Dataset entries
>>>

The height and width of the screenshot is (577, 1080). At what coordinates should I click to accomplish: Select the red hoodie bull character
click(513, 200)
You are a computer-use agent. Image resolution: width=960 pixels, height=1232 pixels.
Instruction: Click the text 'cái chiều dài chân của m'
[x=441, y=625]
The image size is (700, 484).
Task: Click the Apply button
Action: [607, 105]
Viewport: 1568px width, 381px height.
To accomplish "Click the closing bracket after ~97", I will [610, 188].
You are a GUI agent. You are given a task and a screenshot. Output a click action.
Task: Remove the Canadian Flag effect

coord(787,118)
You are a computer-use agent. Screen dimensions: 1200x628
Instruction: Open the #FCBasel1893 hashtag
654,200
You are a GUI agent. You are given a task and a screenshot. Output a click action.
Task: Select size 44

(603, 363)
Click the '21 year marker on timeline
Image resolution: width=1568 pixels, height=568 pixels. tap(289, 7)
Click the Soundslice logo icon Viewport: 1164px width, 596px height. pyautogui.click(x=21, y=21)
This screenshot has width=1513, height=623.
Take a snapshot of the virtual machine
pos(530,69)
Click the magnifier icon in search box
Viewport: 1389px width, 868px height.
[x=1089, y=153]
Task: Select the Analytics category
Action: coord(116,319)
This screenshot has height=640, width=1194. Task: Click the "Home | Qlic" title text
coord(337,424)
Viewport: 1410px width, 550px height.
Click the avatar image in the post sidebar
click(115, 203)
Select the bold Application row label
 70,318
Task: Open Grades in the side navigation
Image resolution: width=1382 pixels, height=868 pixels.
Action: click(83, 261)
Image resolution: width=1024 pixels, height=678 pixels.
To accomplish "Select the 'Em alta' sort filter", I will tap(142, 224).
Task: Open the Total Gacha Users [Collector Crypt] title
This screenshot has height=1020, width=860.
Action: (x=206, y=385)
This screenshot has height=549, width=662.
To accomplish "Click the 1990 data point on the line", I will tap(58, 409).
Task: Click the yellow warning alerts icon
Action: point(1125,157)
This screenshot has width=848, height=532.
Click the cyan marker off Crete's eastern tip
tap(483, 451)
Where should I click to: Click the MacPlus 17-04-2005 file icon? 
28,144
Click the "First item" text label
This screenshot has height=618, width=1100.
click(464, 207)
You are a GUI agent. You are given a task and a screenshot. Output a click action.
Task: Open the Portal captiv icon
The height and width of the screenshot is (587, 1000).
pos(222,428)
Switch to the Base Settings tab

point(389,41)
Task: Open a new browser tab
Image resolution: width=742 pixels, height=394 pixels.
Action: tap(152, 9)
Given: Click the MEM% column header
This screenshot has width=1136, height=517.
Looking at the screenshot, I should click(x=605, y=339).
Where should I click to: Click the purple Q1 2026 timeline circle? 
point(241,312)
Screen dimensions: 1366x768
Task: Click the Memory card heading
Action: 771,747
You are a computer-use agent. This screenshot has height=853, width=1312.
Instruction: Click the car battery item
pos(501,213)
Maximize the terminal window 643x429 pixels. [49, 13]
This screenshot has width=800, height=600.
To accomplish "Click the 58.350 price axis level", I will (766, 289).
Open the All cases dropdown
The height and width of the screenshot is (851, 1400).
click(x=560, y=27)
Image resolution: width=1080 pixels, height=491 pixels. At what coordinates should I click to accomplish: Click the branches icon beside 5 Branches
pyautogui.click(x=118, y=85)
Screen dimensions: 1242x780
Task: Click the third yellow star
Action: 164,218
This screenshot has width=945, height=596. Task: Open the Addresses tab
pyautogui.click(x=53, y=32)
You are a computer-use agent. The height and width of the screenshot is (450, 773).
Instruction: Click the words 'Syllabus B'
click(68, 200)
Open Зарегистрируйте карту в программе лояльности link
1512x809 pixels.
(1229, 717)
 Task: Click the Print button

<<<

For this exercise, transcribe all the records exactly.

■ **EXERCISE RESULT**
The height and width of the screenshot is (577, 1080). At what coordinates should I click to accomplish: Select the red hoodie bull character
click(513, 200)
You are a computer-use agent. Image resolution: width=960 pixels, height=1232 pixels.
Instruction: Click the text 'cái chiều dài chân của m'
[x=441, y=625]
The image size is (700, 484).
Task: Click the Apply button
Action: [607, 105]
Viewport: 1568px width, 381px height.
To accomplish "Click the closing bracket after ~97", I will [610, 188].
You are a GUI agent. You are given a task and a screenshot. Output a click action.
Task: Remove the Canadian Flag effect

coord(787,118)
You are a computer-use agent. Screen dimensions: 1200x628
Instruction: Open the #FCBasel1893 hashtag
654,200
You are a GUI agent. You are given a task and a screenshot. Output a click action.
Task: Select size 44

(603, 363)
Click the '21 year marker on timeline
Image resolution: width=1568 pixels, height=568 pixels. tap(289, 7)
Click the Soundslice logo icon Viewport: 1164px width, 596px height. pyautogui.click(x=21, y=21)
This screenshot has width=1513, height=623.
Take a snapshot of the virtual machine
pos(530,69)
Click the magnifier icon in search box
Viewport: 1389px width, 868px height.
[x=1089, y=153]
Task: Select the Analytics category
Action: coord(116,319)
This screenshot has height=640, width=1194. Task: Click the "Home | Qlic" title text
coord(337,424)
Viewport: 1410px width, 550px height.
Click the avatar image in the post sidebar
click(115, 203)
Select the bold Application row label
 70,318
Task: Open Grades in the side navigation
Image resolution: width=1382 pixels, height=868 pixels.
Action: click(83, 261)
Image resolution: width=1024 pixels, height=678 pixels.
To accomplish "Select the 'Em alta' sort filter", I will tap(142, 224).
Task: Open the Total Gacha Users [Collector Crypt] title
This screenshot has height=1020, width=860.
Action: (x=206, y=385)
This screenshot has height=549, width=662.
To accomplish "Click the 1990 data point on the line", I will tap(58, 409).
Task: Click the yellow warning alerts icon
Action: point(1125,157)
This screenshot has width=848, height=532.
Click the cyan marker off Crete's eastern tip
tap(483, 451)
Where should I click to: Click the MacPlus 17-04-2005 file icon? 
28,144
Click the "First item" text label
This screenshot has height=618, width=1100.
click(464, 207)
You are a GUI agent. You are given a task and a screenshot. Output a click action.
Task: Open the Portal captiv icon
The height and width of the screenshot is (587, 1000).
pos(222,428)
Switch to the Base Settings tab

point(389,41)
Task: Open a new browser tab
Image resolution: width=742 pixels, height=394 pixels.
Action: tap(152, 9)
Given: Click the MEM% column header
This screenshot has width=1136, height=517.
Looking at the screenshot, I should click(x=605, y=339).
Where should I click to: Click the purple Q1 2026 timeline circle? 
point(241,312)
Screen dimensions: 1366x768
Task: Click the Memory card heading
Action: 771,747
You are a computer-use agent. This screenshot has height=853, width=1312.
Instruction: Click the car battery item
pos(501,213)
Maximize the terminal window 643x429 pixels. [49, 13]
This screenshot has width=800, height=600.
To accomplish "Click the 58.350 price axis level", I will (766, 289).
Open the All cases dropdown
The height and width of the screenshot is (851, 1400).
click(x=560, y=27)
Image resolution: width=1080 pixels, height=491 pixels. At what coordinates should I click to accomplish: Click the branches icon beside 5 Branches
pyautogui.click(x=118, y=85)
Screen dimensions: 1242x780
Task: Click the third yellow star
Action: 164,218
This screenshot has width=945, height=596. Task: Open the Addresses tab
pyautogui.click(x=53, y=32)
You are a computer-use agent. The height and width of the screenshot is (450, 773).
Instruction: Click the words 'Syllabus B'
click(68, 200)
Open Зарегистрируйте карту в программе лояльности link
1512x809 pixels.
(1229, 717)
 Task: Click the Print button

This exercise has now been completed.